Without resilience patterns, a single failing service causes cascading failures. Calling services hold threads waiting for responses, exhausting thread pools. Upstream services then also become unresponsive, causing a domino effect that brings down the entire system. The classic example: Service A calls Service B (which is slow), all of A's threads get blocked, A can't serve any other requests, and the failure propagates upstream to the API gateway and users.
2. Explain the Circuit Breaker states and transitions. How do you choose the right thresholds?
CLOSED: Normal operation — calls pass through, failures are counted in a sliding window. OPEN: Failure rate exceeded threshold — all calls are rejected immediately (fail fast). HALF_OPEN: After a wait duration, limited calls are permitted to test recovery. If they succeed, transition to CLOSED; if they fail, back to OPEN. Choosing thresholds: Start with 50% failure rate, sliding window of 10-20 calls, 30-60s wait in open state, and 3-5 permitted calls in half-open. Tune based on actual traffic patterns and SLA requirements.
3. Why does the order of resilience decorators matter? What happens if you put Retry outside CircuitBreaker?
Resilience4j applies: Retry(CircuitBreaker(Bulkhead(TimeLimiter(RateLimiter(function))))). Retry is innermost — it retries the actual call before the circuit breaker records a failure. If Retry were outside CircuitBreaker, each retry attempt would be a separate call to the circuit breaker — 3 retries means 3 failures counted, causing the circuit to open prematurely. The correct order ensures retries are exhausted first, and only a final failure after all retries is counted against the circuit breaker threshold.

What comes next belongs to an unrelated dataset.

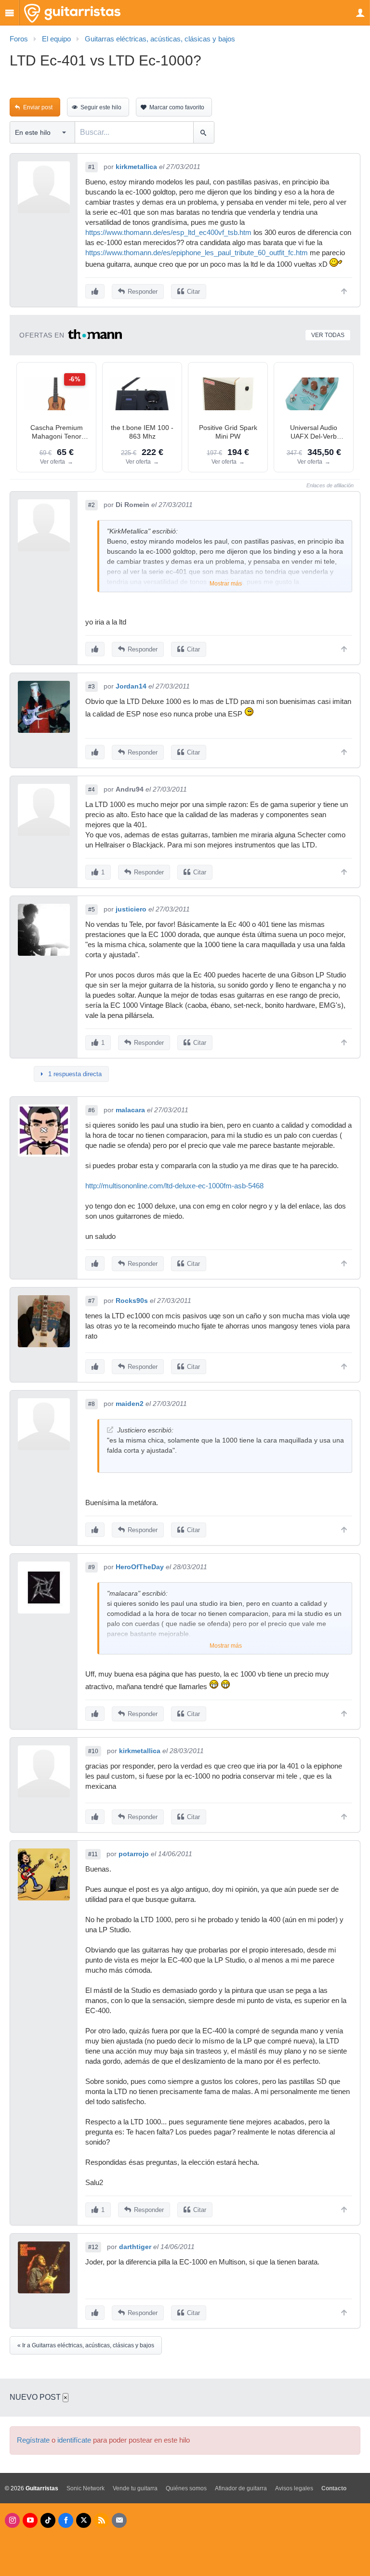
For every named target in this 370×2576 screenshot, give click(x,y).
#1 (91, 167)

4. When would you use a Thread Pool Bulkhead vs a Semaphore Bulkhead?
Semaphore Bulkhead: Limits concurrent calls but executes on the caller's thread. Use for fast, synchronous calls where you just need concurrency limiting. Lightweight with no thread overhead. Thread Pool Bulkhead: Executes on a separate thread pool. Use when calls might be slow/blocking — a slow downstream service won't consume the caller's threads. The trade-off is thread context switching overhead and the need to return CompletableFuture. In practice, use thread pool isolation for I/O-bound calls to external services and semaphore for CPU-bound or fast operations.

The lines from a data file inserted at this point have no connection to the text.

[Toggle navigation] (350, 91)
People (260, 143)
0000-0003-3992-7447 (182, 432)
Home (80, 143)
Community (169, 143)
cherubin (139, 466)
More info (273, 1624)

5. How do you implement graceful degradation with fallbacks? Give a real-world example.
Implement a fallback chain: Primary call -> Cached data -> Default response -> Empty response. Example for a product recommendation engine: 1) Call ML recommendation service for personalized results. 2) If that fails (circuit open), return cached recommendations from Redis. 3) If cache is empty, return popular products (static fallback). 4) If all else fails, return empty list and hide the recommendations section in the UI. The key principle: a degraded experience is always better than an error page. Configure fallbacks via fallbackMethod in Resilience4j annotations.
6. Compare implementing resilience at the application level (Resilience4j) vs infrastructure level (Istio). When would you use each?
Resilience4j (application): Fine-grained method-level control, rich fallback logic (custom Java code), zero latency overhead, but Java-only and requires redeployment to change. Istio (infrastructure): Language-agnostic, no code changes needed, hot-reloadable policies, consistent across all services, but coarser granularity (service-level), limited fallbacks (can only return error codes), and adds ~1ms latency per hop. Use Resilience4j for business-critical paths needing complex fallback logic (e.g., payment processing with queue fallback). Use Istio for organization-wide baseline policies (e.g., all services get 3 retries and 5s timeout). In practice at FAANG scale, you use both — Istio as a safety net, Resilience4j for critical business logic.